Bern – Laut Umweltminister Albert Rösti ist die Schweizer Klimapolitik auf einem guten Weg. Den von SP und Grünen mit einer Volksinitiative geforderte Milliardenfonds brauche es deshalb nicht.
Bund, Kantone und Gemeinden gingen die Herausforderungen im Klimaschutz seit Jahren mit Gesetzen und Massnahmen an, sagte Rösti am Dienstag in Bern vor den Medien. «Wir sind erfolgreich, die bisherige Politik wirkt.» Die CO2-Emissionen seien in der jüngeren Vergangenheit deutlich zurückgegangen und würden weiter sinken.

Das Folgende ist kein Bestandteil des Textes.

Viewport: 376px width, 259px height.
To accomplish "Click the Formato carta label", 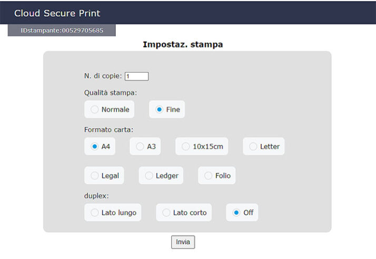I will pos(108,129).
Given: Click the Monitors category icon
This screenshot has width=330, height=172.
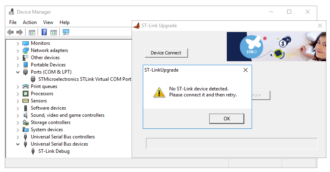Looking at the screenshot, I should coord(26,43).
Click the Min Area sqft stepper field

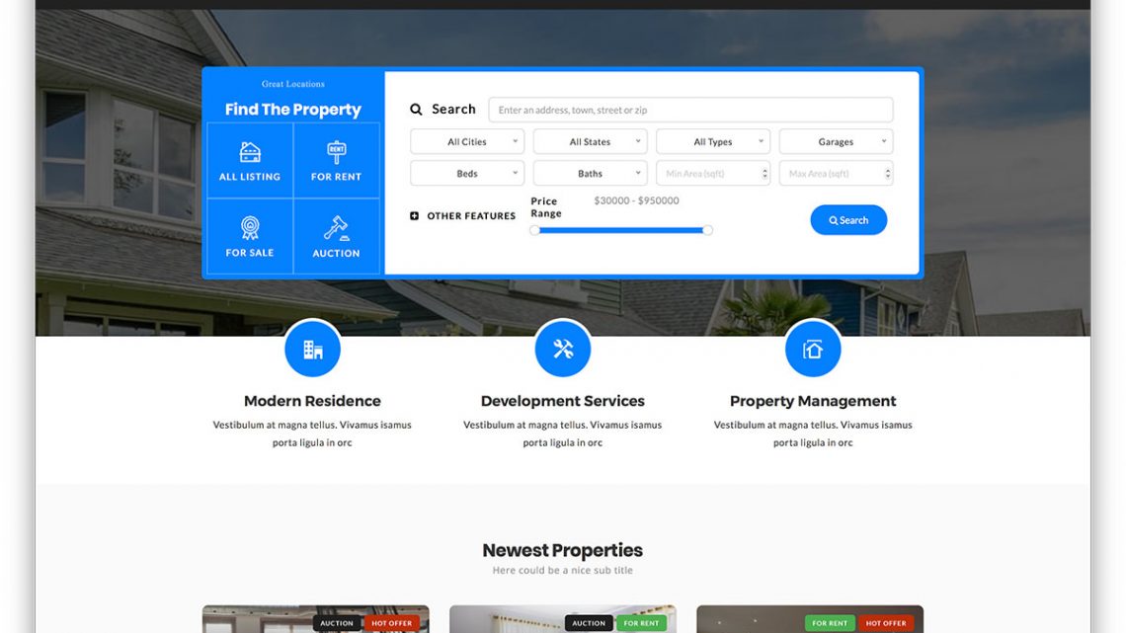pos(709,174)
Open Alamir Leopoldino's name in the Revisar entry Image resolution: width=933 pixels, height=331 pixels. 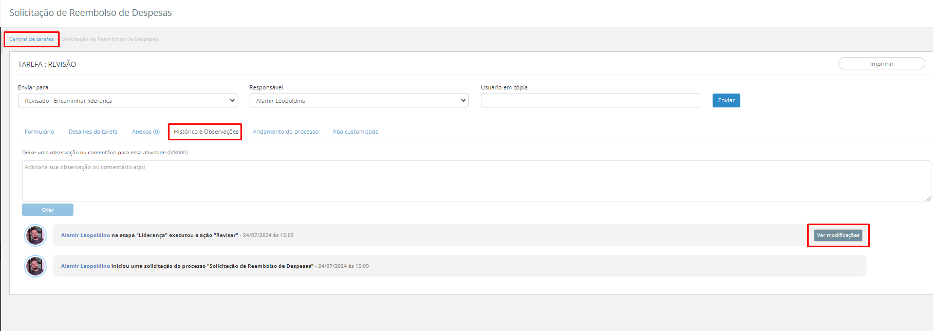point(85,235)
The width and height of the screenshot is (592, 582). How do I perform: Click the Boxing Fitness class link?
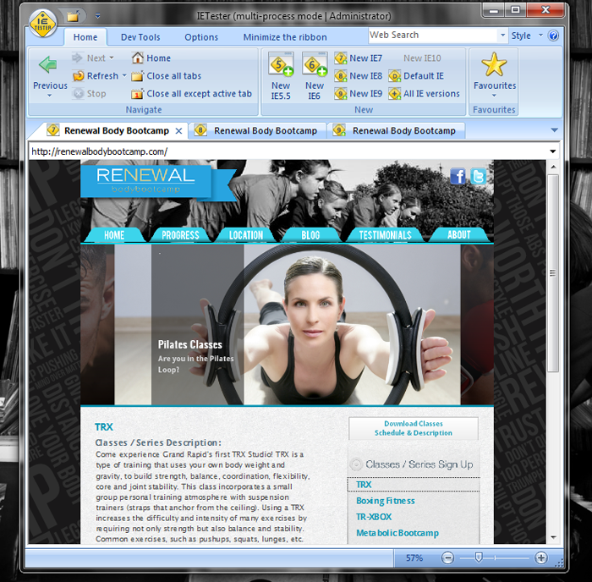(385, 501)
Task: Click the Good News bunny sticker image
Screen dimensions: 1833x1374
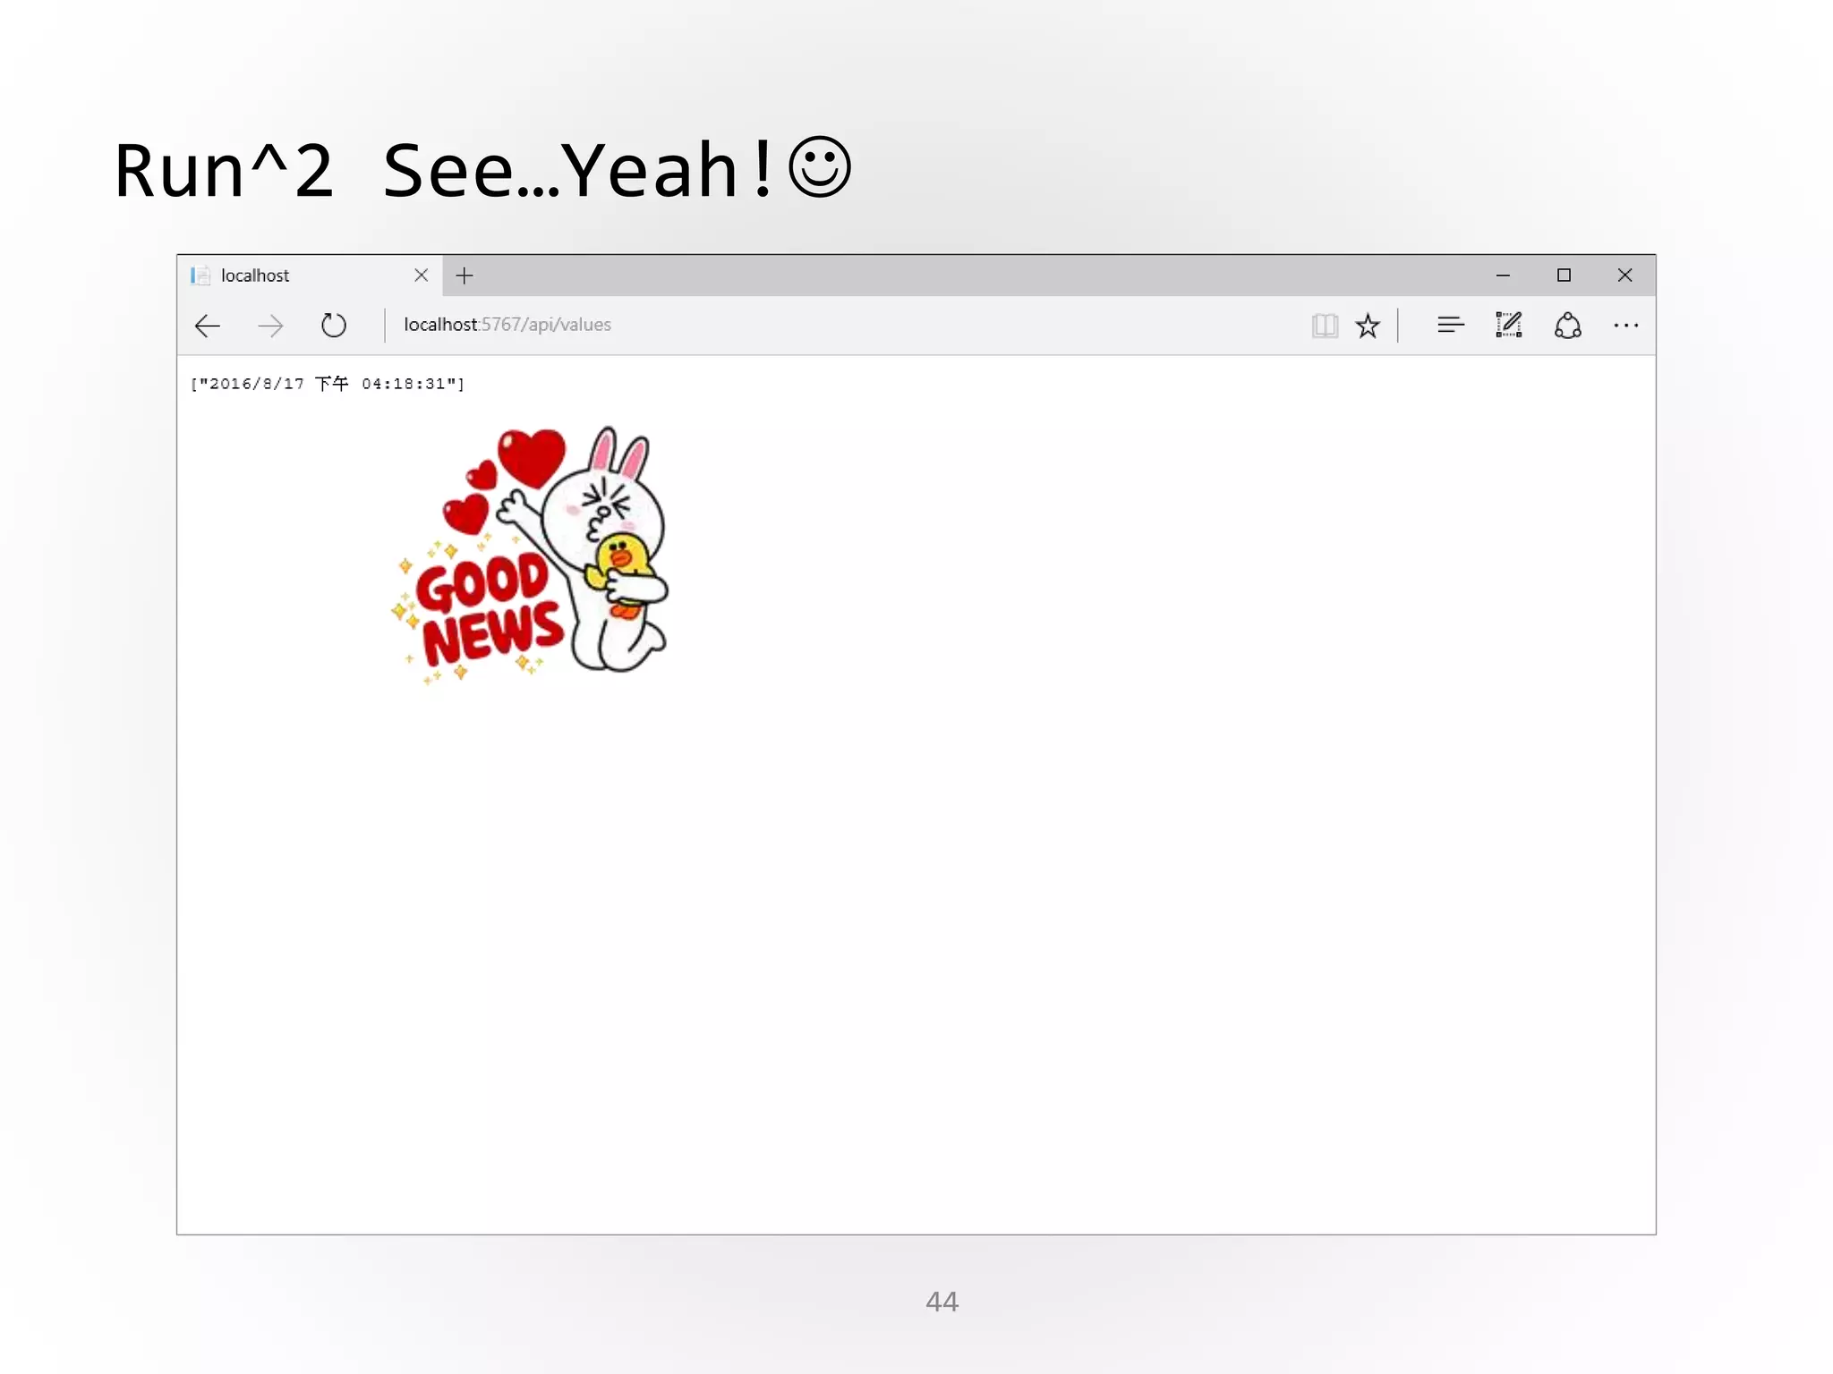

Rösti erwähnte das Klimaschutzgesetz, das CO2-Geseetz bis 2030, den Energie-Mantelerlass und die Vorlage zur Kreislaufwirtschaft. Diese vier Gesetze befänden sich in der Umsetzung und würden ihre Wirkung entfalten. Die Elektrifizierung der Mobilität sei noch nie so hoch gewesen, auch die Installation von Solaranlagen schreite voran. «Es braucht keine zusätzlichen Massnahmen.»
Jährlich investiert der Bund über 2 Milliarden Franken in klimafreundliche Technologien und Projekte – beispielsweise in Solaranlagen oder Wärmepumpen. Dazu kommen weitere 600 Millionen Franken für die Biodiversität und 800 Millionen Franken für Klimaschutzmassnahmen im Ausland. Das sei erheblich, sagte Rösti. Es gelte, diesen «bewährten Massnahmen-Mix» weiterzuführen.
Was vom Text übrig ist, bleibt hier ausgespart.